Scientists turning to nature to find innovative ways to solve a challenging problem is not new. Taking cues from the phenomenon of mussels and barnacles firmly sticking to cliff faces, ship hulls, and even the skin of whales, scientists analyzed the potential of Hydrogel witnessed in such cases.
To begin with, what is Hydrogel? It is a sticky amalgamation of water and gummy material, which results in a tough and durable bond.
Researchers at MIT have come up with a way to synthesize sticky hydrogel superglue that is made up of 90 percent water. This is a transparent rubber-like material that adheres to surfaces like Aluminium, Silicom, Titanium, glass, and ceramics. The toughness of the bond is comparable to that of a tendon and cartilage on bones.
Various experiments have proved the strong adhesive nature of the compound, with objects sustaining a 55-pound weight and silicon wafers sticking onto the gel even after getting shattered.
Such properties make the material perfect for a protective coating for boats and submarines, and its bio-compatibility could result in its application as a biomedical coating for items like catheters and sensors that are implanted in the human body.

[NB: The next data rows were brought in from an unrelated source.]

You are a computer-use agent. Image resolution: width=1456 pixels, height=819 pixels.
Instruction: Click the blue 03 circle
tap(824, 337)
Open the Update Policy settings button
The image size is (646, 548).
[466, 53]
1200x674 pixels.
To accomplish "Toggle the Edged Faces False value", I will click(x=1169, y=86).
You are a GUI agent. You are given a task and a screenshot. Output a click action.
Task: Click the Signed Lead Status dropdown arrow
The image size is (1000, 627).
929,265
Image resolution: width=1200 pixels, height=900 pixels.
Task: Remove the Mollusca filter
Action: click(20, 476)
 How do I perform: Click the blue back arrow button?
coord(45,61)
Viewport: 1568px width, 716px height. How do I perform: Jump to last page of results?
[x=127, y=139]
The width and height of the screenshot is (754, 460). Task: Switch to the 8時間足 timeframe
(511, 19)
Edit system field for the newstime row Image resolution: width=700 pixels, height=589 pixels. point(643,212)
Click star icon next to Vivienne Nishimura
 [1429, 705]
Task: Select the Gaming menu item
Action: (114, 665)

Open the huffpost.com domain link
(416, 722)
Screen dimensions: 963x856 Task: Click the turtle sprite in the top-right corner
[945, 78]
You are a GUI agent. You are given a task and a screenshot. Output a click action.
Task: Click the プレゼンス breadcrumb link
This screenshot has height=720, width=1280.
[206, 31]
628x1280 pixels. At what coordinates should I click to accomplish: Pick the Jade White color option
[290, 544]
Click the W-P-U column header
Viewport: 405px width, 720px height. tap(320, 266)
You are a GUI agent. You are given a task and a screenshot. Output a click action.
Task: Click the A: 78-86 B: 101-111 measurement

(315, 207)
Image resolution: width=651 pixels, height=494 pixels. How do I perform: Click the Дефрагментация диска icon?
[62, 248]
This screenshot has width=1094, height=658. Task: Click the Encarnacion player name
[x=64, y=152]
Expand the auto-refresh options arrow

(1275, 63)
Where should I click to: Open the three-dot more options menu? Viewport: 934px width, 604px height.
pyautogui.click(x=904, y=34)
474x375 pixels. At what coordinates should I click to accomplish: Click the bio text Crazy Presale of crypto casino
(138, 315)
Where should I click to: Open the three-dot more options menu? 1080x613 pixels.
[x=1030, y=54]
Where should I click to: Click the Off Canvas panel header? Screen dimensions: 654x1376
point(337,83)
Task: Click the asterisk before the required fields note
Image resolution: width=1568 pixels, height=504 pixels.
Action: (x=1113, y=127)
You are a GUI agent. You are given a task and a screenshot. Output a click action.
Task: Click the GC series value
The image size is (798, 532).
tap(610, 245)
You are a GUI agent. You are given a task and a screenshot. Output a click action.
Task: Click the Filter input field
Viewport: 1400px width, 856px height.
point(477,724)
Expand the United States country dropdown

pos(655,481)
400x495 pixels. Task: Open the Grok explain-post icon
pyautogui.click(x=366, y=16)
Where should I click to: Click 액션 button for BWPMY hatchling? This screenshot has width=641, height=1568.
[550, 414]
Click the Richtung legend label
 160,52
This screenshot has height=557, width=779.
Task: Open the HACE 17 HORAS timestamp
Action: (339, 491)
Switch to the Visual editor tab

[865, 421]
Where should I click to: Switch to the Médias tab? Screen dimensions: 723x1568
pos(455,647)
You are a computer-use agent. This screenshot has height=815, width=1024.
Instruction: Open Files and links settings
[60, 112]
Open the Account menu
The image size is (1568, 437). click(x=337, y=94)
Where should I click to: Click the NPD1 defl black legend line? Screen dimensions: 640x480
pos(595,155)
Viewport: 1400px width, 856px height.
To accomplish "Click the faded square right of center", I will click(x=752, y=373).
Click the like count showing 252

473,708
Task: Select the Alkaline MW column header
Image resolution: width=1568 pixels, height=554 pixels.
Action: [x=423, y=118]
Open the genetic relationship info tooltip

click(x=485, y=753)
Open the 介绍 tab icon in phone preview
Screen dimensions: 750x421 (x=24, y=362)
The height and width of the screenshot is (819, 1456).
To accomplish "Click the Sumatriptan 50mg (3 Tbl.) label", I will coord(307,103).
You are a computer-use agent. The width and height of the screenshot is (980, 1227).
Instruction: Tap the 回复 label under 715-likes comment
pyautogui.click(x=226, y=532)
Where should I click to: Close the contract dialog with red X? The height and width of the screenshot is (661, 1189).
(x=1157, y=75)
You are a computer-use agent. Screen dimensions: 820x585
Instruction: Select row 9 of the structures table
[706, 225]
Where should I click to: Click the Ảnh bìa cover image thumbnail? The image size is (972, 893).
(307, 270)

Xuanhe Zhao, Associate Professor at MIT, explains how the adhesive properties of the Hydrogel are based on its chemical anchorage and bulk dissipation principles. In layman’s terms, a Hydrogel can expand significantly without retaining the energy used to stretch it. The chemical properties in the gel enable it to covalently bond its polymer network to the surface of the material. The same principle is harnessed by our human body in the case of tendons and cartilage.
Zhao also projects the potential of this soft and sticky material with a wide range of possible uses in the future.
Scientists have ascertained, through adhesive tests of Hydrogel, with different materials like Aluminum, ceramic, glass, and Titanium, that it required an average of 1,000 joules per square meter to peel off the Hydrogel from these materials. This is similar to the energy required to separate tendons and cartilage.
Efforts by researchers to draw comparisons between the new Hydrogel with elastomers, nanoparticle adhesives, and existing hydrogels proved that the former had higher water concentration and superior bonding ability.
A possible application of Hydrogel in robotic joints was also tested, with small portions of the matter being used to connect short pipes, which is meant to simulate the limbs of a robot.